EXTRACT →
[Start of section]

The tea that spilled over: How a message of empathy became a target of political manipulation

Friday, 24 October 2025 00:06 -     - {{hitsCtrl.values.hits}}

If a brand promoting kindness can be dragged through political mud overnight, what does that mean for the next campaign that dares to speak about inclusion, empathy, or diversity?

 


By a Special Correspondent

It began as a tender message about love, parenting, and understanding.

A series of three short films — each rooted in Sri Lankan family life — told simple but profound stories: a father learning to appreciate his son’s individuality, a mother balancing care and ambition, and a household bridging generations with mutual respect.

The idea was clear — don’t box people in. Let children dream, let families evolve, and let tradition and modernity coexist.

But within days, this message of acceptance was hijacked, twisted, and turned into one of the most vicious online controversies of the year. The speed of the outrage, the language used, and the synchronised timing of the posts suggest something far more deliberate — a planned, politically motivated attack disguised as public backlash.

Act One: The calm before the chaos

The campaign launched quietly.

On the first two days, engagement was minimal but overwhelmingly positive. Comments praised the storytelling and authenticity — “heartwarming,” “inspiring,” “finally a local brand talking about real family values.”

This was exactly what the creative team intended — emotional resonance with modern Sri Lankan families navigating change.

But beneath the calm surface, something was shifting. By the third day, a handful of unfamiliar profiles began commenting with subtle disapproval. They didn’t follow the brand, they had almost no posting history, and their accounts had been created or reactivated within the same week.

At first glance, it looked like harmless opinion. But soon, a pattern began to emerge.

Act Two: The sudden eruption

Within 24 hours, the tone online changed dramatically.

[End of section]

SOURCE MATERIAL →
[Start of section]

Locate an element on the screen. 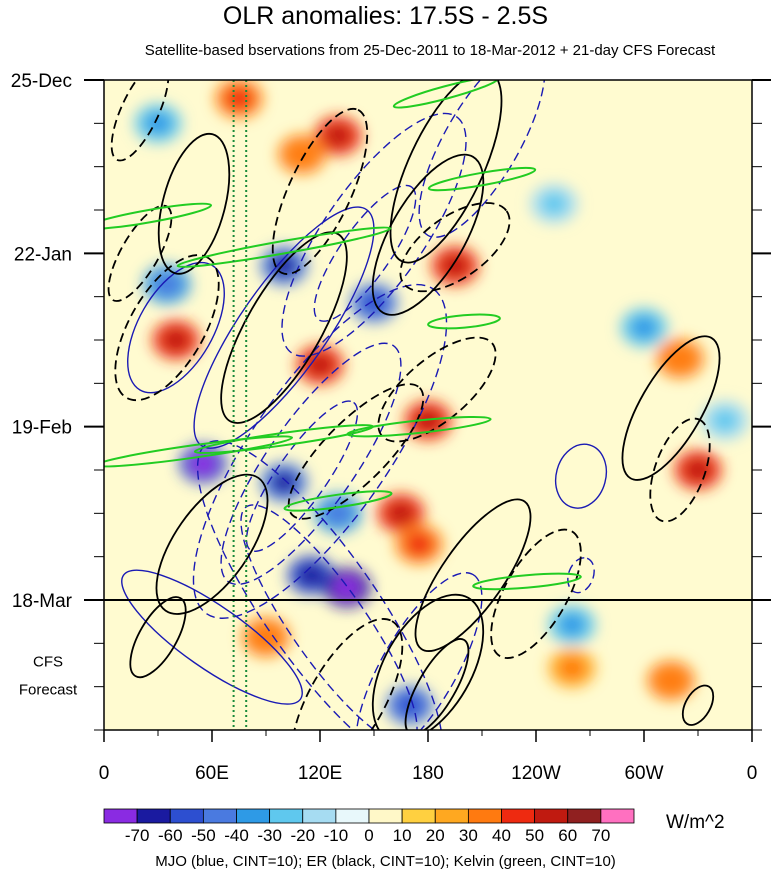 The image size is (771, 878). colorbar-label: -60 is located at coordinates (170, 836).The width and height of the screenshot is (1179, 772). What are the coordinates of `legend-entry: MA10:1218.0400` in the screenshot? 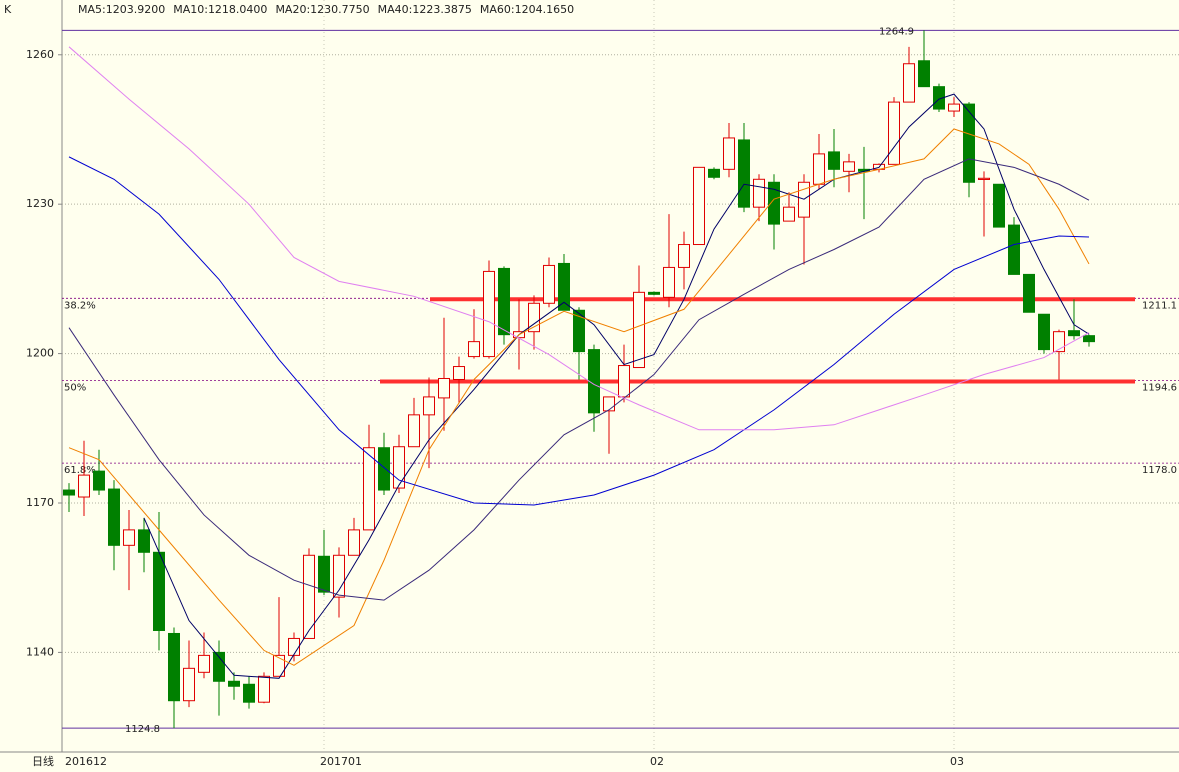 It's located at (220, 10).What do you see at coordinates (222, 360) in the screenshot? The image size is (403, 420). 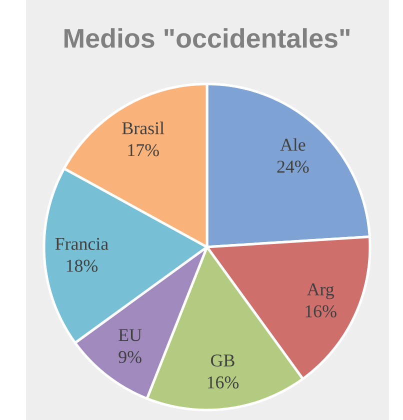 I see `slice-label: GB` at bounding box center [222, 360].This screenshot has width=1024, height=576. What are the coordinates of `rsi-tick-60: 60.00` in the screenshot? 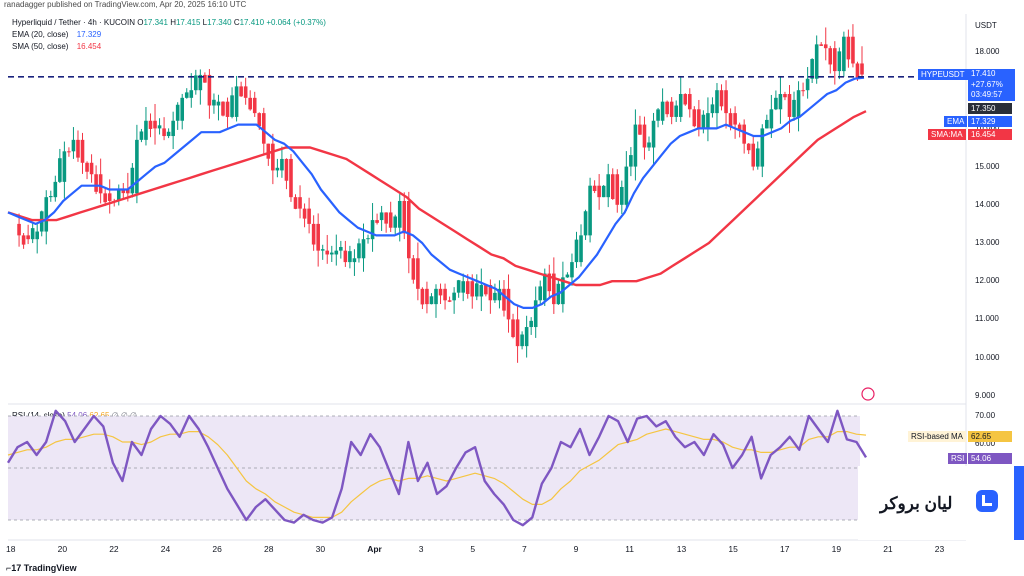 It's located at (986, 444). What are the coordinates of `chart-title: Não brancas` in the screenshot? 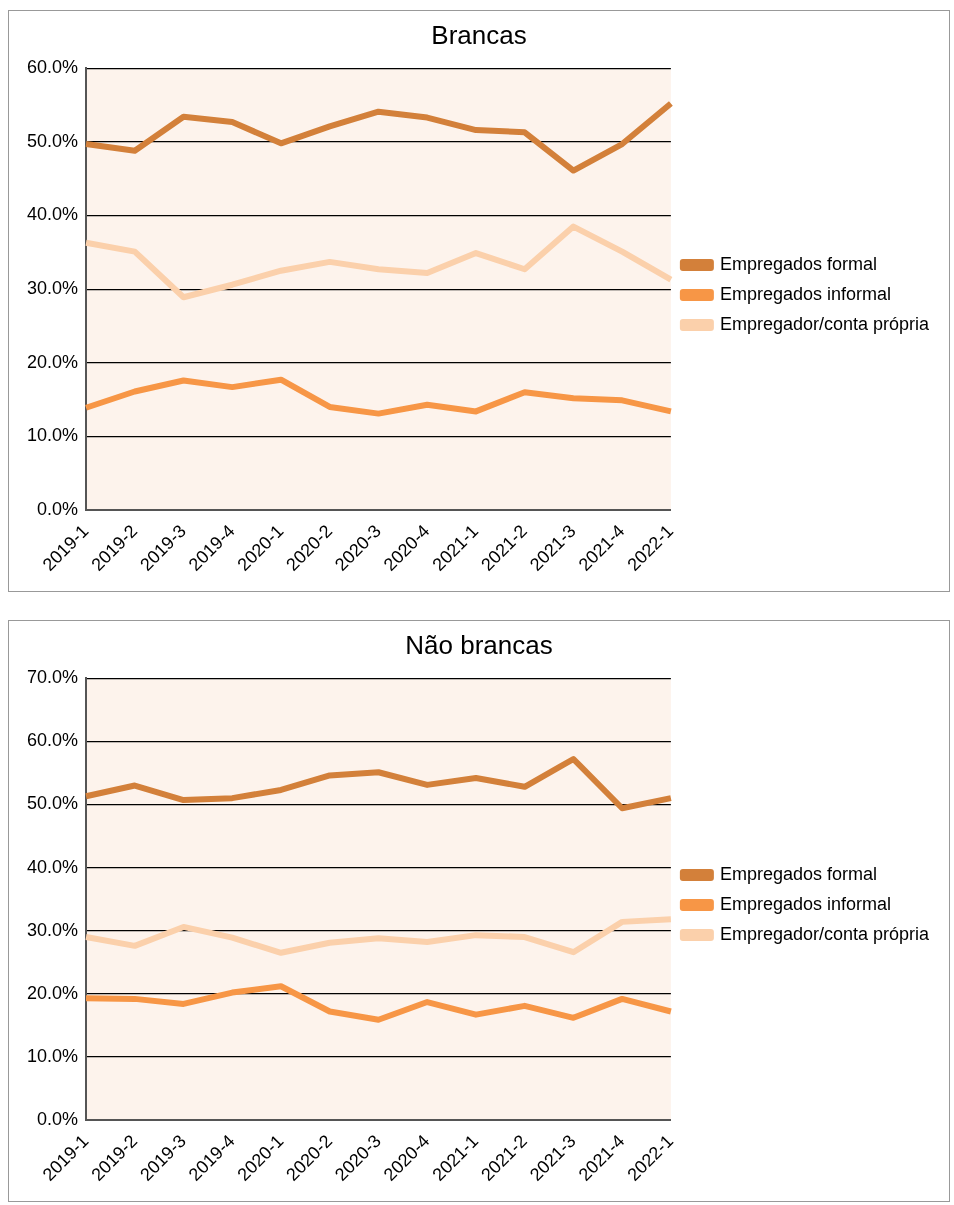 It's located at (479, 644). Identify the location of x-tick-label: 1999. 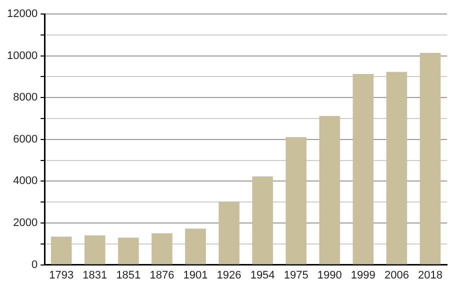
(363, 276).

[End of section]

WORK INSTRUCTION 1 → In the article on the tea campaign controversy, reproduce the passage from "Friday, 24 October" up to and including "empathy, or diversity?", switching "kindness" to "compassion".
WORK INSTRUCTION 2 → According to the article on the tea campaign controversy, how many short films made up the campaign series?

EXPECTED OUTPUT 1 →
Friday, 24 October 2025 00:06 -     - {{hitsCtrl.values.hits}}

If a brand promoting compassion can be dragged through political mud overnight, what does that mean for the next campaign that dares to speak about inclusion, empathy, or diversity?

EXPECTED OUTPUT 2 → Three short films.